# OBJETIVO 1
Segundo o texto sobre a Crimeia, em que data Vladimir Putin oficializou a anexação da península?

# TEXTO DE ORIGEM
§ §

Por que a invasão da Crimeia em 2014 é relevante agora
Em 18 de março de 2014, Vladimir Putin oficializou a anexação da península ao assinar um projeto de lei incorporando-a à Federação Russa. Por que isso é relevante agora?
No início de 2014, a Crimeia se tornou o foco de uma das piores crises entre a Rússia e países como EUA e Reino Unido desde a Guerra Fria, depois que o ex-presidente da Ucrânia, o líder pró-russo Viktor Yanukovych, foi deposto após uma série de protestos.
O povo ucraniano estava dividido entre aqueles que queriam uma maior integração com a Rússia e aqueles que apoiavam uma aliança com a União Europeia. E Moscou decidiu intervir.
De acordo com o Kremlin, Yanukovych enviou uma carta ao presidente russo, Vladimir Putin, solicitando uma intervenção para restaurar a ordem na Ucrânia.
Mas Putin já havia tomado uma decisão que poucos esperavam.

§ §

(Linhas de localização de itens)

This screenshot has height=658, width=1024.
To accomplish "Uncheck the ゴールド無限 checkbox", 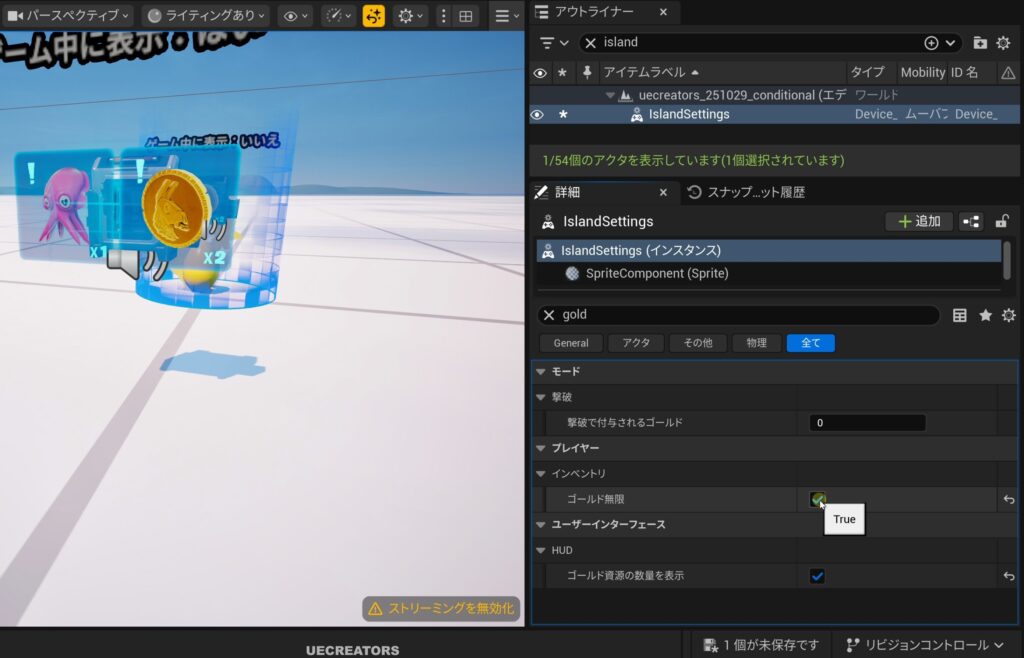I will tap(817, 499).
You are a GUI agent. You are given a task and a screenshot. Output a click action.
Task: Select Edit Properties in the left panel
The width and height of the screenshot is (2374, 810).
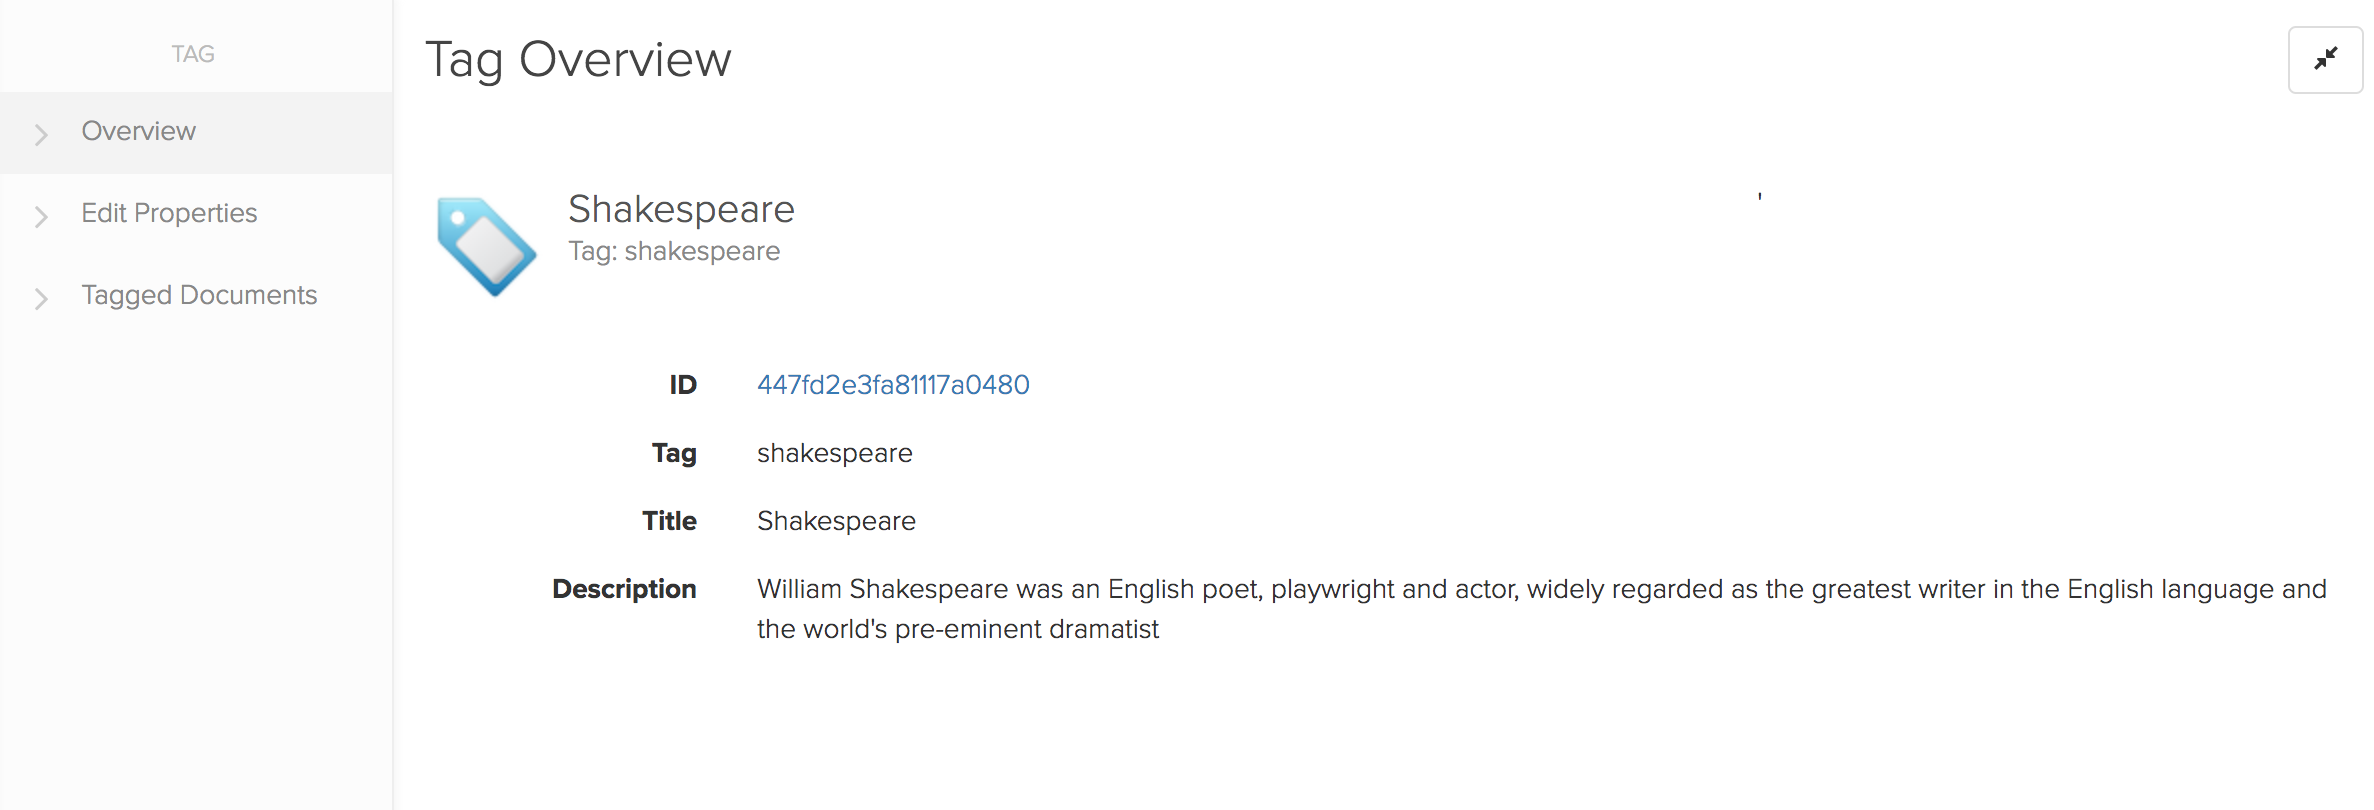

§ §

# OBJETIVO 2
Devolva, sem alterar nada, tudo o que vai da linha que contém "You are a GUI" até o final das linhas de localização de itens, com as duas pontas incluídas. Deixe as imagens fora da resposta.

# SOLUÇÃO COMPLETA 1
Em 18 de março de 2014.

# SOLUÇÃO COMPLETA 2
You are a GUI agent. You are given a task and a screenshot. Output a click action.
Task: Select Edit Properties in the left panel
The width and height of the screenshot is (2374, 810).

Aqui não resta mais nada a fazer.